* [Приведённый отрывок]:
○ ○ ○ ○
Переодевшись в польскую военную форму, немецкие разведчики совершили
налет на свою же радиостанцию в городе Глейвице и, разгромив ее,
подбросили польские документы и оставили труп заранее привезенного с
собой уголовника, одетого тоже в польскую форму.
Немецкие радиостанции немедленно передали сообщение о провокационном
нападении “поляков”, а на рассвете 1 сентября 1939 года в 4 часа 45
минут германские армии вторглись на территорию Польши на всем протяжении
границы. Этот день в мировой истории принято считать началом второй
мировой войны. Позднее, после войны, Наужокс (в свое время представший
перед Нюрнбергским судом в качестве одного из военных преступников)
написал книгу “Человек, который начал войну”, в ней он признает факт
провокации: “...необходим был человек, чтобы подготовить инцидент,
чтобы, так сказать, нажать курок. Я был этим человеком...”
Беседа Буркхардта с Гитлером состоялась 11 августа, а 12 августа в
Москве начались переговоры военных миссий СССР, Англии и Франции.
○ ○ ○ ○
* [Исходные строки]:
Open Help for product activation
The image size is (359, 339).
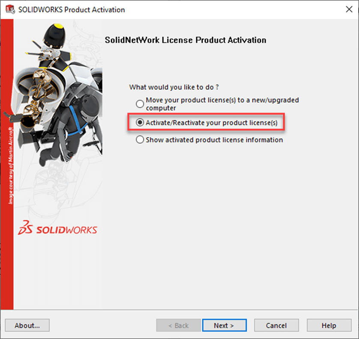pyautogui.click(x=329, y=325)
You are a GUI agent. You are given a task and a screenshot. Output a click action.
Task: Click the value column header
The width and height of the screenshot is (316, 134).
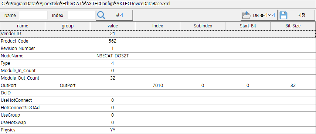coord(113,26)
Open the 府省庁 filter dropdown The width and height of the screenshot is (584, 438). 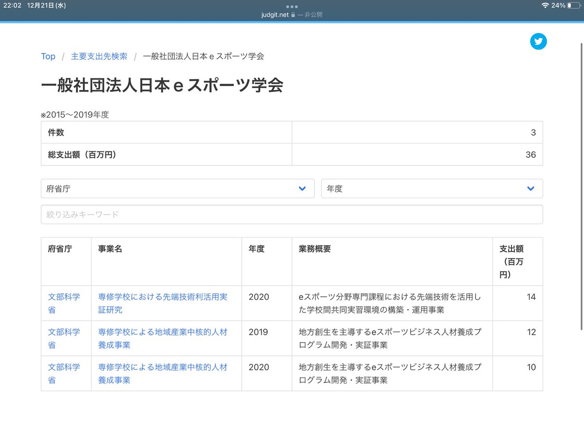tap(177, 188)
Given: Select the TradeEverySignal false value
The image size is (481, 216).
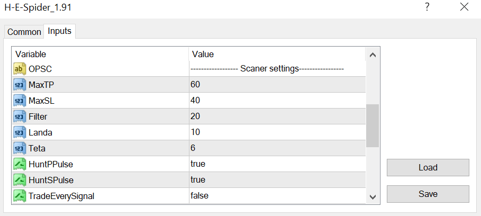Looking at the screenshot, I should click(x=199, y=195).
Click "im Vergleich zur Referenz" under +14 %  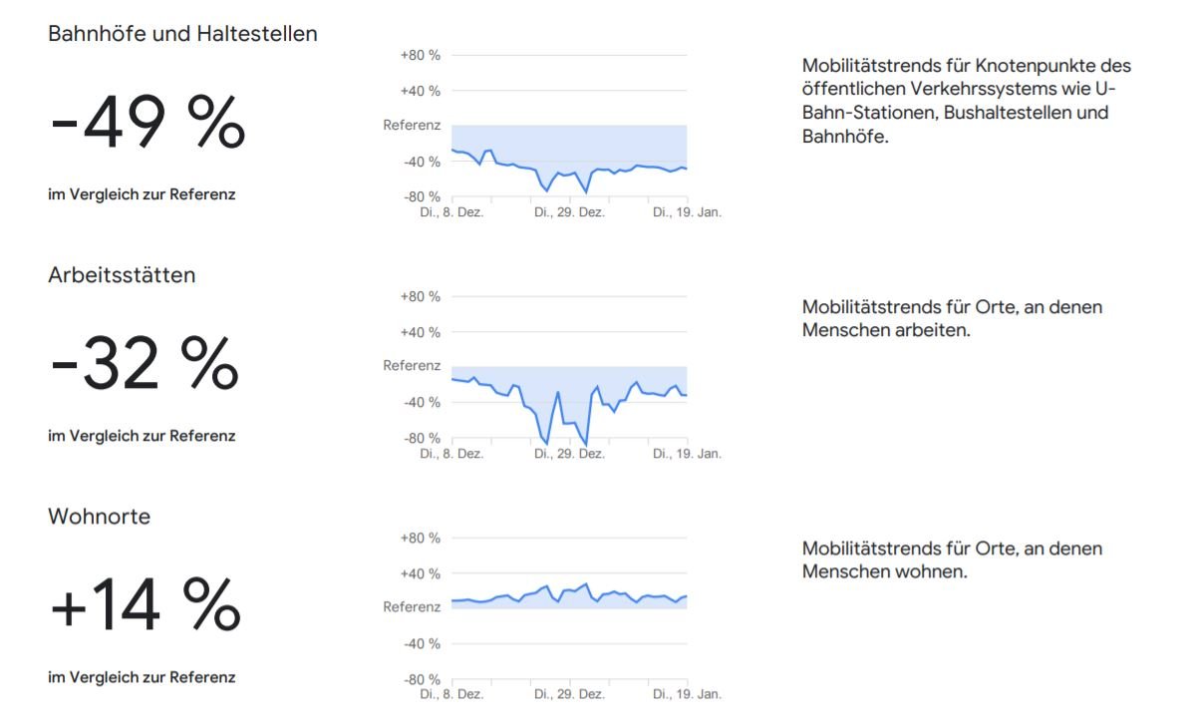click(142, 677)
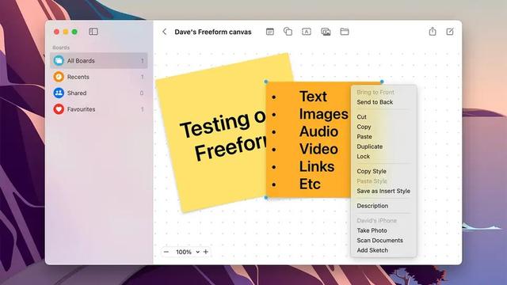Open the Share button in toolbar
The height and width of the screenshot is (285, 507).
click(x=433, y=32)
○ ○ ○ ○
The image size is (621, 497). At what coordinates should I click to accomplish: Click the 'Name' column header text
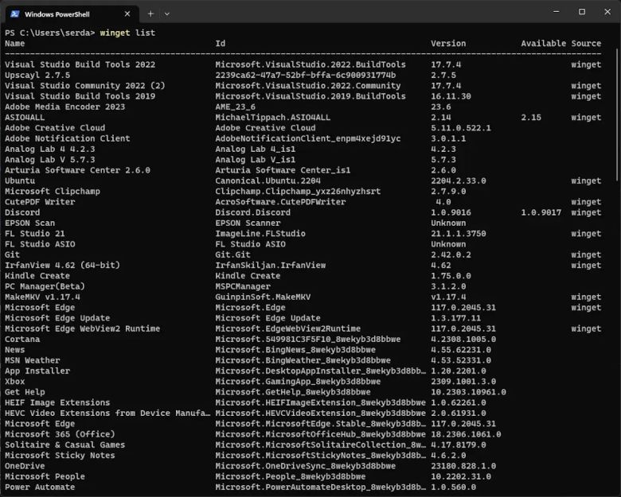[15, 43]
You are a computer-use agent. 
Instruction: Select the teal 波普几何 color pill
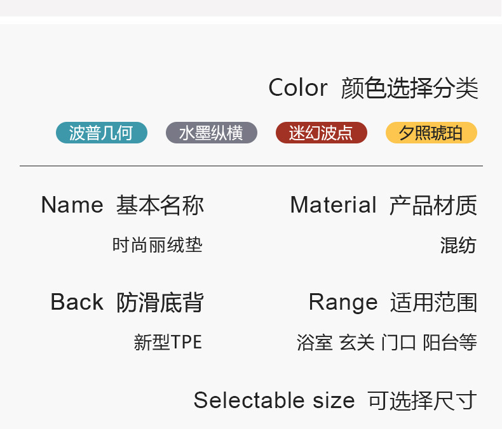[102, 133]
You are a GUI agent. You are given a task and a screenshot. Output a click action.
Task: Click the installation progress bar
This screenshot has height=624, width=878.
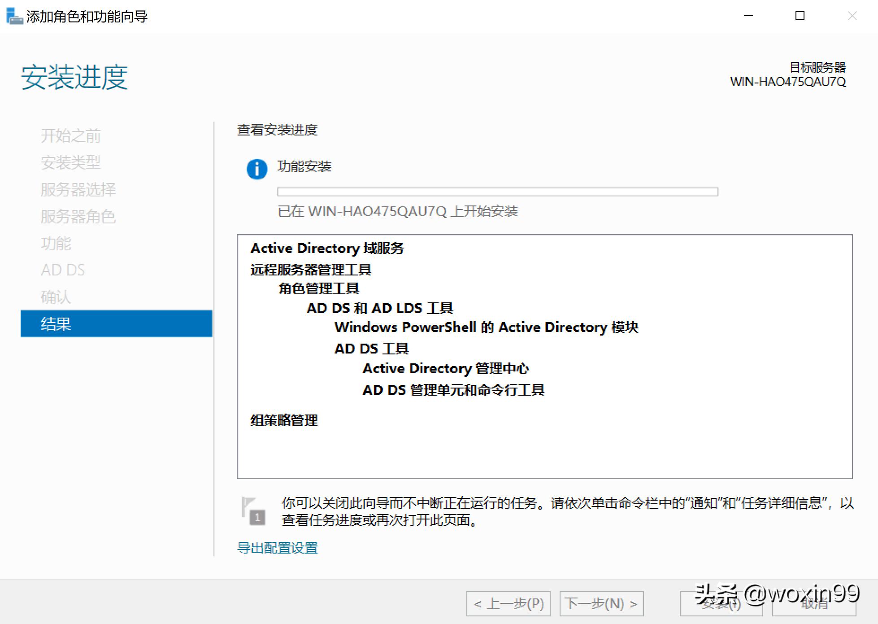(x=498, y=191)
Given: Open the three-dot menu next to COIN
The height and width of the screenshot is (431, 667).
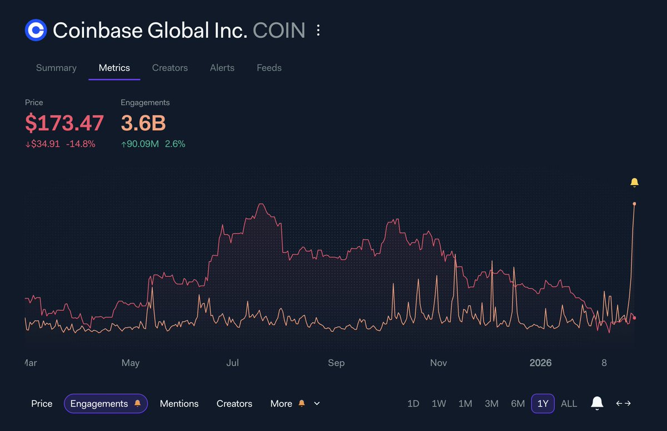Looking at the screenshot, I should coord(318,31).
○ ○ ○ ○
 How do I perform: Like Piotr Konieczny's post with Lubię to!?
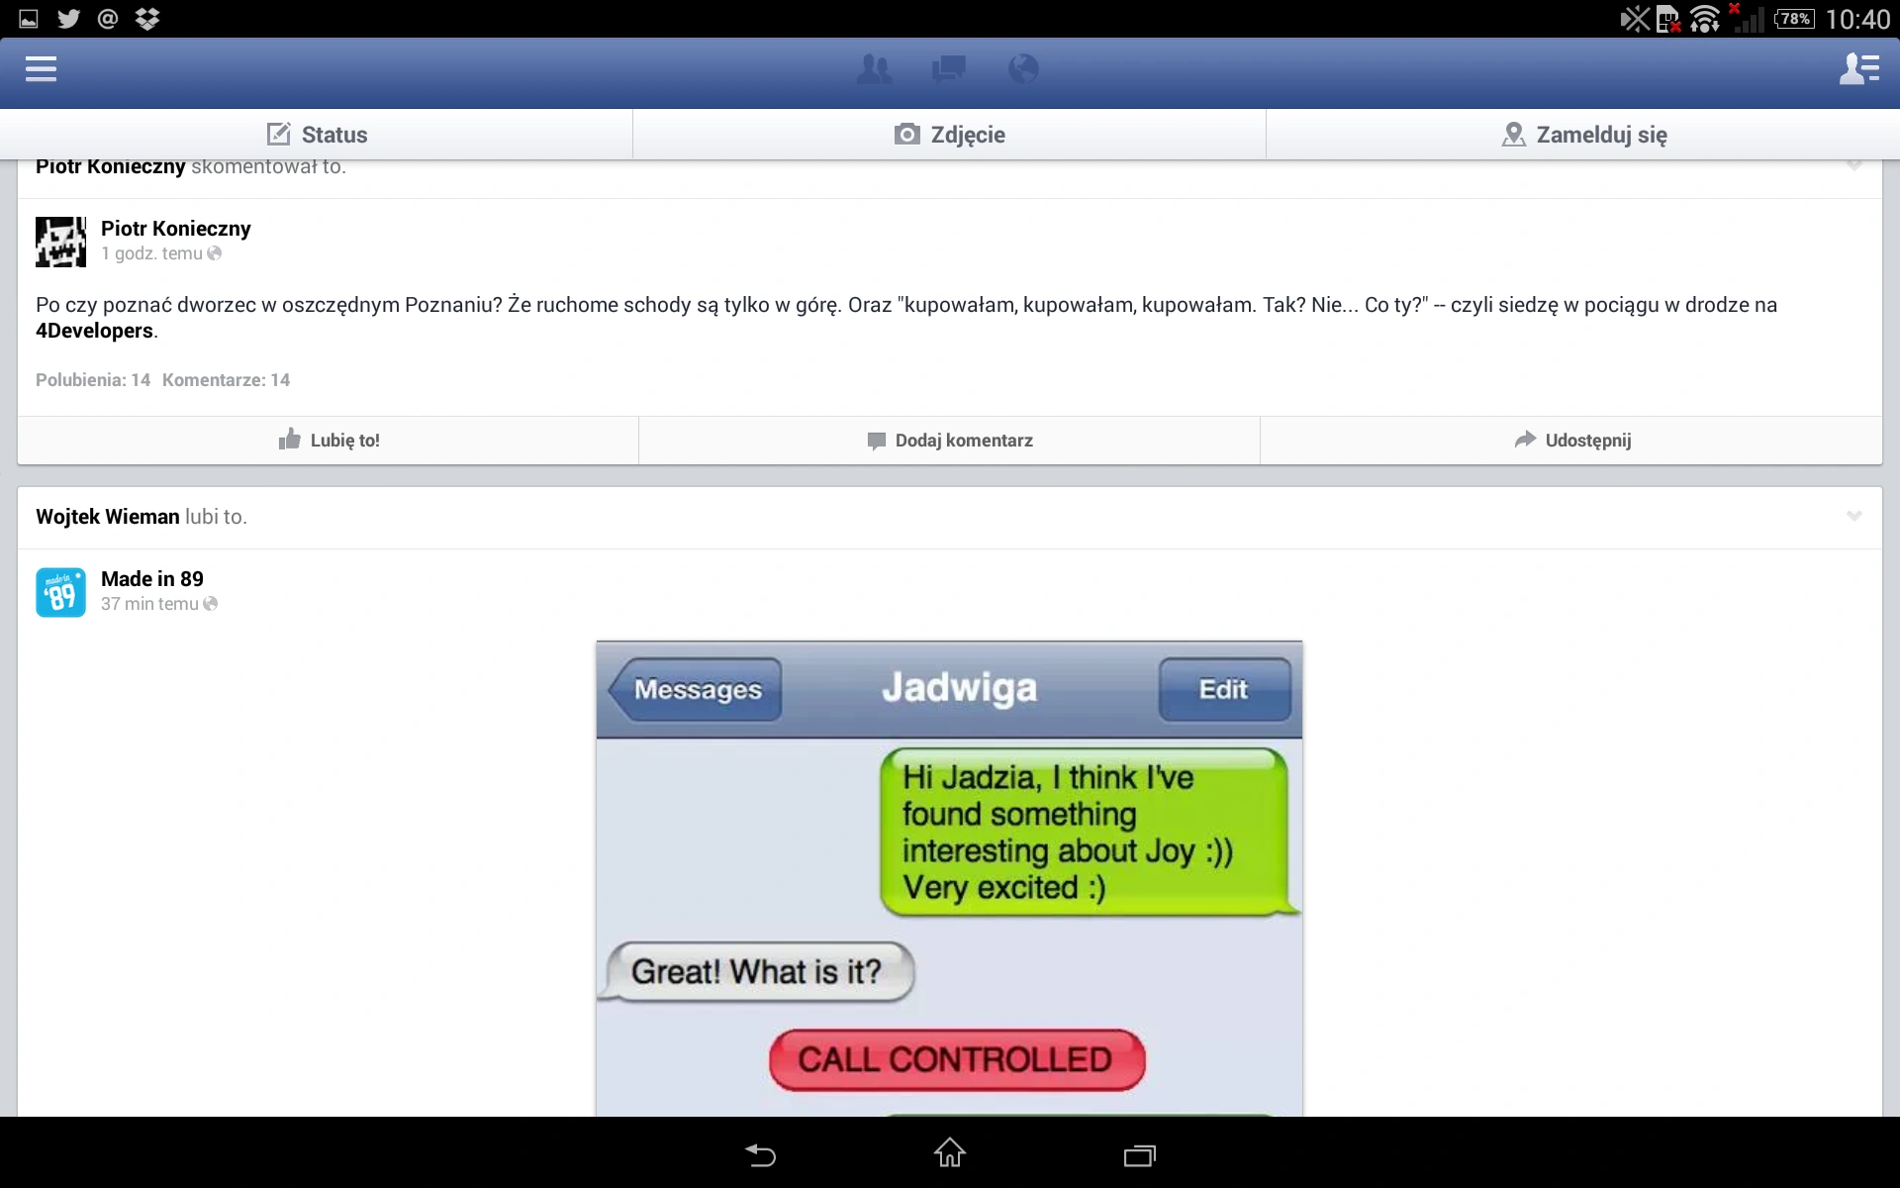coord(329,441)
○ ○ ○ ○
* [Задание]:
Продублируйте дословно часть отрывка о провокации в Глейвице: всё от слов «Переодевшись в польскую» вниз до слов «из военных преступников)». Строки выше представляют собой отдельный материал и к отрывку не относятся.

* [Ответ на задание]:
Переодевшись в польскую военную форму, немецкие разведчики совершили
налет на свою же радиостанцию в городе Глейвице и, разгромив ее,
подбросили польские документы и оставили труп заранее привезенного с
собой уголовника, одетого тоже в польскую форму.
Немецкие радиостанции немедленно передали сообщение о провокационном
нападении “поляков”, а на рассвете 1 сентября 1939 года в 4 часа 45
минут германские армии вторглись на территорию Польши на всем протяжении
границы. Этот день в мировой истории принято считать началом второй
мировой войны. Позднее, после войны, Наужокс (в свое время представший
перед Нюрнбергским судом в качестве одного из военных преступников)